According to Brown, several professors told Pearson about their concerns during the review session.

"We argued with them. Several of us complained loudly … [but] we were just basically brushed off. Our concerns were dismissed," she said.

Pearson's ability to hear feedback from Indiana teachers was also called into question during the state board meeting in January. That's when Estel and an IDOE representative told board members about a series of four "listening sessions" that they held last year at universities around the state to hear educator complaints, concerns and feedback about the teacher assessment exams. They said about 75 faculty members attended the sessions.

"The discussions were pretty engaging. They pushed back a little bit. They asked a lot of questions," said Risa Regnier, IDOE's director of educational licensing.

But when a board member asked "What was the pushback?" both Regnier and Estel stood wide-eyed, looking at each other in silence.
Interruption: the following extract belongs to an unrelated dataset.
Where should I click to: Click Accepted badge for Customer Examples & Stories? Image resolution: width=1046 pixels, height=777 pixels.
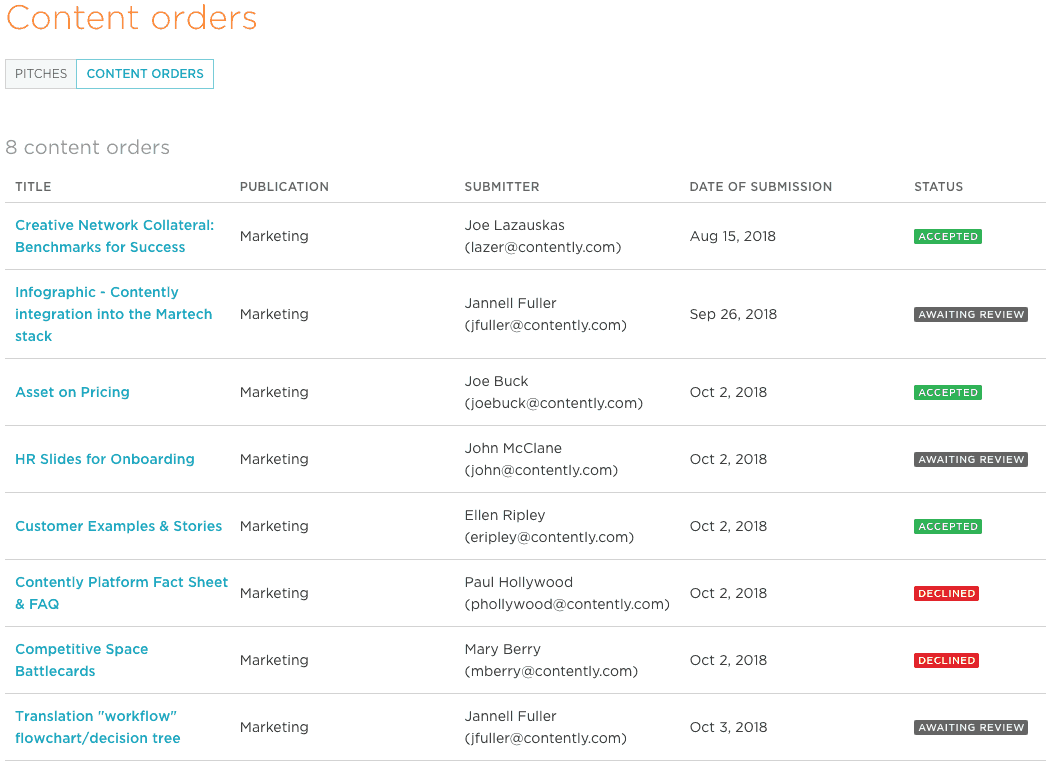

Neither could recall any of the comments or concerns discussed by Indiana teachers.

"They're really not interested in our concerns and really don't listen," said Dr. Dan Clark, coordinator of Indiana State University's Social Studies Education program.

“I think they need to go back to square one on these tests”
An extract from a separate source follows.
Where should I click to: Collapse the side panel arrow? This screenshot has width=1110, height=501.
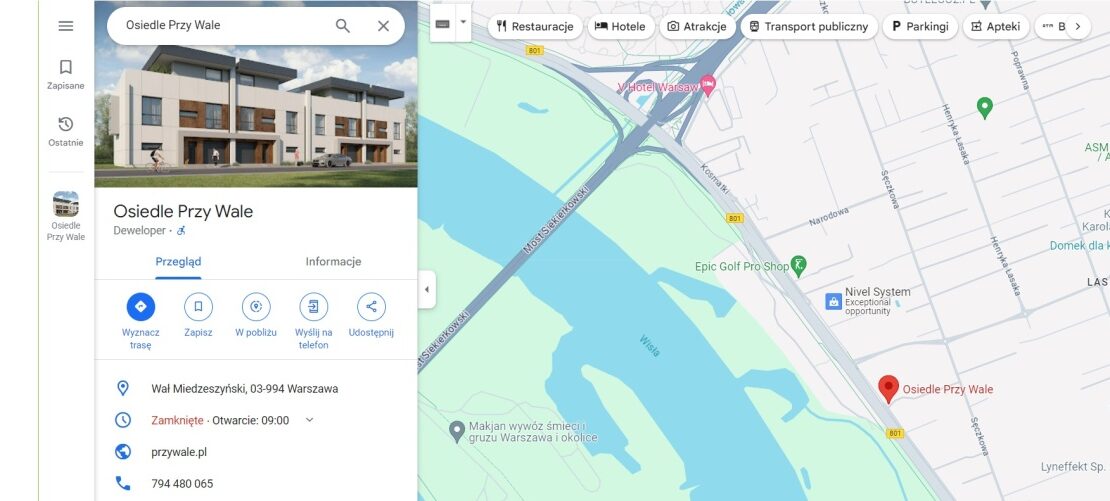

Like Brown, Clark was also asked to participate in a Pearson teacher assessment exam review session to offer input and feedback. He reviewed the social studies historical perspectives test – the same test failed repeatedly by Megan, Maggie and Jordan – to help recalibrate the score required for a passing grade. He left the review feeling discouraged.

"I was one of 30 or so teachers and professors who took the exam," said Clark. "I'm a PhD published historian, and I was simply guessing on many of the questions. If I can't answer these questions, what are my students supposed to do? I don't think the test represents the academic standards, and I think we should have a real conversation about what Indiana teachers really need to know. In a perfect world, I think they need to go back to square one on these tests."

He also said the Pearson review session was not about providing feedback.

"The conversations I was in on weren't at all a conversation or a discussion or collaboration. It sounds good to say Indiana teachers are the ones who come up with the tests, but I don't think that's the case. They say they want input, but that's really a way to guard their flank," Clark added.

How long? How many more?

Despite the criticism, Pearson insists its Indiana teacher assessment tests are both reliable and fair. A company spokesman would not, however, say whether Pearson is satisfied with its Indiana pass rates.

"I'm not going to answer whether we're satisfied with that," Estel said. "We're concerned, and we continue to work with the Department of Education to monitor the performance of Indiana's candidates on these assessments."

Indiana's new Superintendent of Public Instruction says she is concerned, too.

"Throwing stones right now probably isn't the best idea, but obviously there's an issue," Dr. Jennifer McCormick said at her first board meeting. "Clearly we have to take a look at this."

The superintendent's office tells 13 Investigates the state board's Technical Advisory Committee is once again reviewing the Pearson CORE assessments, and will hopefully provide recommendations to the full board in March.

In the meantime, time is ticking.

Jordan's emergency teaching permit expires in just a few months. If he can't pass the Pearson historical perspectives exam, he'll lose his full-time job -- just like Megan and Maggie.

"How many smart, enthusiastic and knowledgeable graduates to you have to lose before something is done to ensure we have a fair and relevant chance at securing a teaching job?" Poage asked state board members last month. "We just want to teach."